- SELECTION
Where the income of the trust consists of or includes profits and gains of business,
income tax shall be charged in the hands of trustee(s) on the whole of the income at the maximum marginal
rate. This provision is not applicable, in the case of a trust which has been declared by any person
exclusively for the benefit of any relative dependent on him and also such trust is the only trust so
declared by him.
When the individual shares of the beneficiaries are indeterminate or unknown [under section 164] :
Trustee(s) is liable to tax as a representative assesses.
Where the income consists of, or includes, profits and gains of business, the entire
income of the trust is charged at the maximum marginal rate of tax, except in cases of the a trust which has
been declared by any person exclusively for the benefit of any relative dependent on him and also such trust
is the only trust so declared by him.
Where the income does not consist or include profits and gains of business, income
is chargeable at the maximum marginal tax rate.
However, the maximum marginal rate of tax is not applicable in the following cases, and the income will be
chargeable to tax as if it were income of an association of persons(AOP) :
Where none of the beneficiaries has any other income chargeable to tax under the
Income Tax Act and none of the beneficiaries is a beneficiary under any other trust or
Where the relevant income or part of relevant income is receivable under a trust
declared by any person by will and such trust is the only trust so declared by him or
Where the trust is a non-testamentary trust created before March 1, 1970 for the
exclusive benefit of relatives of the settlor mainly dependent on him for their supporter maintenance or,
where settlor is a Hindu undivided family, for the exclusive benefit of its members so dependent upon it
or
Where the trust is created on behalf of a provident fund, superannuation fund,
gratuity fund, pension fund or any other fund created bona fide by a person carrying on a business or
profession exclusively for the benefit of persons employed in such business or profession.
In cases of (a), (b) and (c) supra, the relevant income is taxable in the hands of trustees as if it were the
total income of an association of persons, while income falling under (d) supra is exempt from tax.

- Text and item location entries
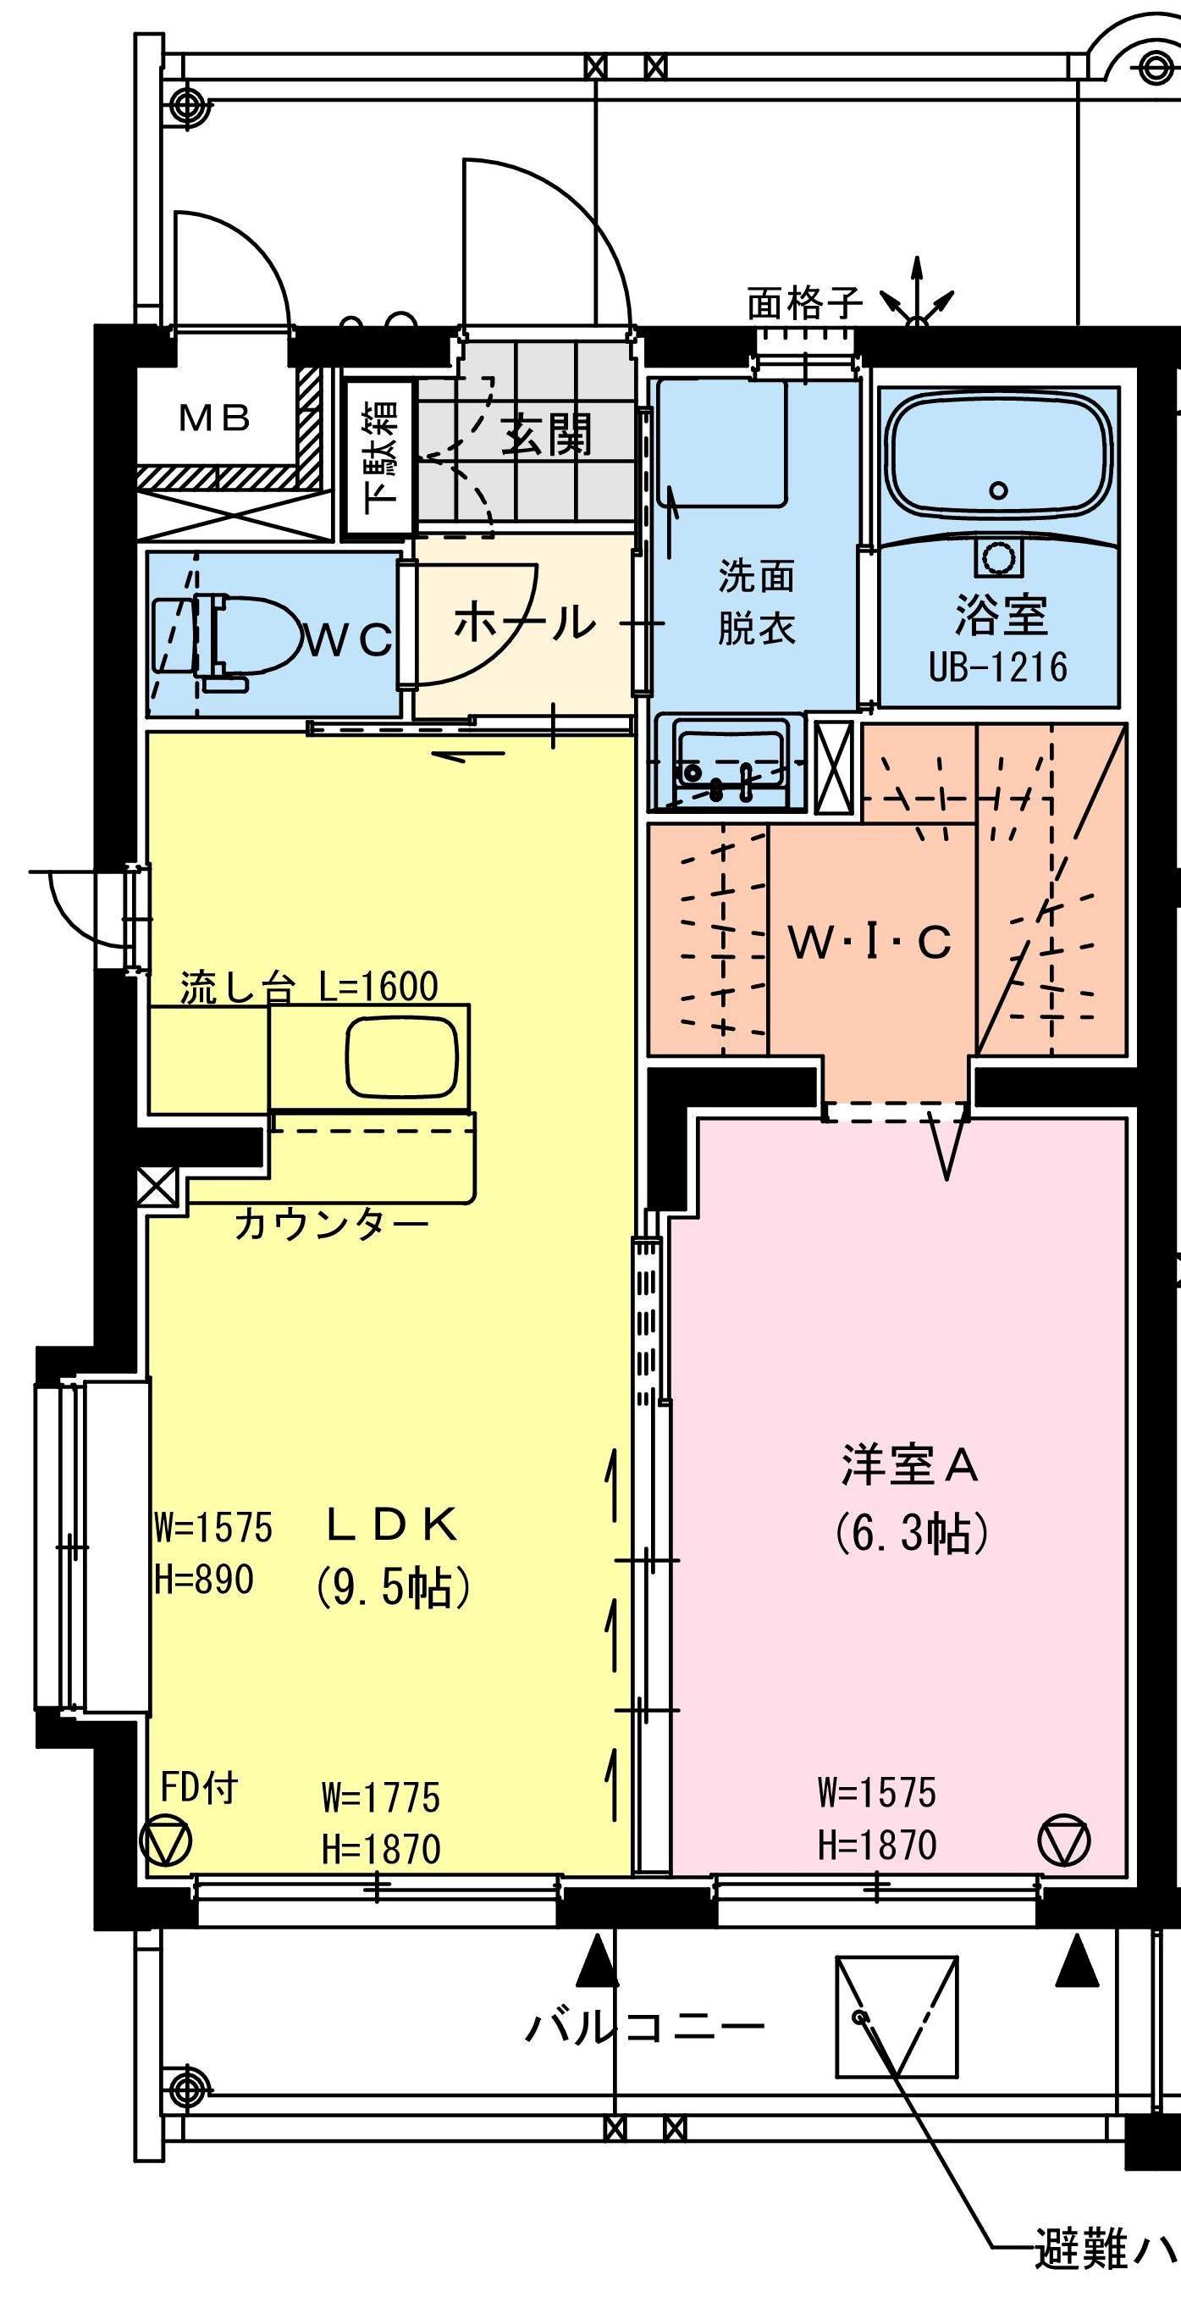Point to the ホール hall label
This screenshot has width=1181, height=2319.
(x=524, y=622)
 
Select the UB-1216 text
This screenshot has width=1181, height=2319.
(x=998, y=667)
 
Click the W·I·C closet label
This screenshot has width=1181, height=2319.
(x=869, y=943)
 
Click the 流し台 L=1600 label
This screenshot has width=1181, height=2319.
(x=309, y=987)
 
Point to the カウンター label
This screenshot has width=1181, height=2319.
(x=330, y=1225)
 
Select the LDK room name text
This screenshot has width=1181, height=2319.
(x=393, y=1525)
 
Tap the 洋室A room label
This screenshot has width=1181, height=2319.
(x=910, y=1464)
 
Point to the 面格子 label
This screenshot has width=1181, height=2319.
(x=805, y=303)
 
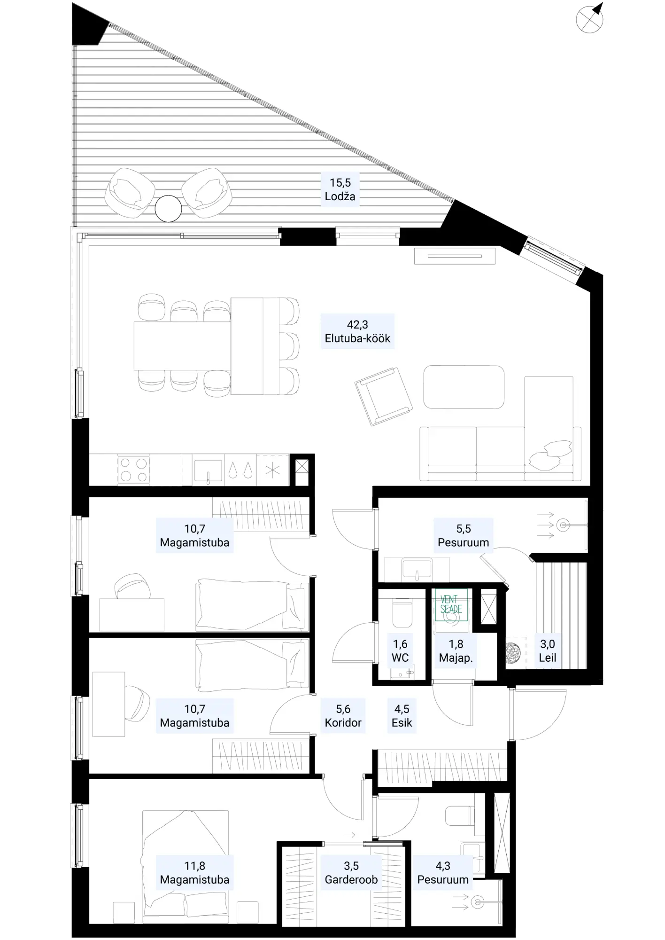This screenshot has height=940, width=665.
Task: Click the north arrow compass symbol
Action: click(x=590, y=18)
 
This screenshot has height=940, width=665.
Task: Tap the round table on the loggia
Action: click(x=168, y=209)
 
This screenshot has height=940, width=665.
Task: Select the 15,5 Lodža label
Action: click(x=340, y=189)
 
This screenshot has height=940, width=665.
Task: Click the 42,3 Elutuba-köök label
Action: click(x=357, y=331)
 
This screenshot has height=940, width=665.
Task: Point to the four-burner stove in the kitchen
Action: click(x=133, y=470)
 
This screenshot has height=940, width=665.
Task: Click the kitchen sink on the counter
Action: click(x=208, y=470)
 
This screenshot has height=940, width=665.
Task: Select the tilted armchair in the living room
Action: click(x=383, y=396)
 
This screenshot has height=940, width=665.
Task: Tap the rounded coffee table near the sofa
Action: click(x=464, y=387)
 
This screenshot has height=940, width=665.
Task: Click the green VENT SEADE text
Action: click(x=451, y=604)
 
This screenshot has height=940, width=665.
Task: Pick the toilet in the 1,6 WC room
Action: click(x=402, y=612)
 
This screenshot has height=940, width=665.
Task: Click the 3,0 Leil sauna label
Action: click(x=548, y=651)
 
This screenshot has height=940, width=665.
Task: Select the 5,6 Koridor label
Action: click(x=343, y=716)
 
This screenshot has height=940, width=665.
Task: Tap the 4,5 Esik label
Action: click(x=402, y=716)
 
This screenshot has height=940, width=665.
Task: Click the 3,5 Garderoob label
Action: click(x=351, y=873)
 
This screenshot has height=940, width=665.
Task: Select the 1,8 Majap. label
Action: click(x=456, y=651)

- DESCRIPTION OF THE TASK
Translate this sentence from the trust taxation text into Spanish: "In cases of (a), (b) and (c) supra, the relevant income is taxable in the hands of trustees as if it were the total income of an association of persons, while income falling under (d) supra is exempt from tax."

- COMPLETE OUTPUT
En los casos de (a), (b) y (c) supra, la renta correspondiente tributa en manos de los fiduciarios como si fuera la renta total de una asociación de personas, mientras que la renta comprendida en (d) supra está exenta de impuestos.